Stated problem >> In the records below, substitute "pointer" for "arrowhead" and reproduce the lines with everything else unchanged. Begin at the line that contains "Tap the arrowhead" and stop after the line that contains "This screenshot has height=401, width=360. [x=286, y=366]".
== Data to use ==
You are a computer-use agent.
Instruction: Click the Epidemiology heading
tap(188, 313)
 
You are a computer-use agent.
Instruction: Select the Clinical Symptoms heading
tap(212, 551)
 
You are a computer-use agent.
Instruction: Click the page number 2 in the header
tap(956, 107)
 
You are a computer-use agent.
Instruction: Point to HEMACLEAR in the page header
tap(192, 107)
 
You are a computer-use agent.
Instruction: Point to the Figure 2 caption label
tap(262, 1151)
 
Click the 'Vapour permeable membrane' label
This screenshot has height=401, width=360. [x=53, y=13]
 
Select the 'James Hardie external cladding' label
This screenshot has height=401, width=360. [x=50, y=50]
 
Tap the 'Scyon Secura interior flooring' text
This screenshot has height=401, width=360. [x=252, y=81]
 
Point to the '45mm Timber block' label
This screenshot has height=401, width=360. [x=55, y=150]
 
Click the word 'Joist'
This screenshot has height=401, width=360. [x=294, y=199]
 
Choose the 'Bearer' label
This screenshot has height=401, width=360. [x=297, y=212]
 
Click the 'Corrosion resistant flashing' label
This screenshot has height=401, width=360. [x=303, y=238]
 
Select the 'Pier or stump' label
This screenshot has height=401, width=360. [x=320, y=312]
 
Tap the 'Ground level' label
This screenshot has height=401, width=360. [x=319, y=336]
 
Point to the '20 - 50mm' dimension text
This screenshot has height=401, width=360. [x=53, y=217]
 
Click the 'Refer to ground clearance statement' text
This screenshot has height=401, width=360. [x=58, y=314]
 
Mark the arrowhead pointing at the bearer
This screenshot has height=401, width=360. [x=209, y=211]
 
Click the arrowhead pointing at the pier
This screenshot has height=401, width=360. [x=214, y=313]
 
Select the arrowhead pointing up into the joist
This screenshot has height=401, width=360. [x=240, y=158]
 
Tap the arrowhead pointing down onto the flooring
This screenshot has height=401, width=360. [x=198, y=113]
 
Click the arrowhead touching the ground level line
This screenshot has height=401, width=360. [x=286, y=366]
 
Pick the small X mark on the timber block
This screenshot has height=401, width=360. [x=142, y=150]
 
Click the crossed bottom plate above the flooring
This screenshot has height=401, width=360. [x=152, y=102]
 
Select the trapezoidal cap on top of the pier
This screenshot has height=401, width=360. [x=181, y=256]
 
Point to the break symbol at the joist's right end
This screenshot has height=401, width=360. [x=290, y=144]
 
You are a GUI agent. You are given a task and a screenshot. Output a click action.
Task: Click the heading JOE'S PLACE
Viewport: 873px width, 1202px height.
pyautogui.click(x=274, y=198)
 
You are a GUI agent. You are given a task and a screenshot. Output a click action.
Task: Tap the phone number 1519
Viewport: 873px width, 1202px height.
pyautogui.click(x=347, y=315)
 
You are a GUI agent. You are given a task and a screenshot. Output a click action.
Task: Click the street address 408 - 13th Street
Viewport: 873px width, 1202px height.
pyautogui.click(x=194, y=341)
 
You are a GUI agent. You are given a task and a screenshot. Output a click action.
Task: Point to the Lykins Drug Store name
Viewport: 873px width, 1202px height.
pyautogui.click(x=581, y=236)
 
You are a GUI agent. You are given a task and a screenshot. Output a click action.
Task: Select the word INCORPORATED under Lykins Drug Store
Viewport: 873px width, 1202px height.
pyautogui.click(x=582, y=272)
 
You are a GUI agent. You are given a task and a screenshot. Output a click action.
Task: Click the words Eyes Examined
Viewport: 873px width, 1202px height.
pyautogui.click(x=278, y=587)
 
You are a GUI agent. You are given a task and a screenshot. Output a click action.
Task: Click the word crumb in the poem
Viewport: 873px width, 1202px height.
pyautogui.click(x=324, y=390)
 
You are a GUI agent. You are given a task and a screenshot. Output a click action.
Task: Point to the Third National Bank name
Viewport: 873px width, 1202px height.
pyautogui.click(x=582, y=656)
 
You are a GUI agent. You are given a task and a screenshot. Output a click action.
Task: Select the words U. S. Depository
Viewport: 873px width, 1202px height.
===
Task output >>
Tap the pointer pointing down onto the flooring
This screenshot has height=401, width=360. [x=198, y=113]
 
Click the pointer touching the ground level line
This screenshot has height=401, width=360. [x=286, y=366]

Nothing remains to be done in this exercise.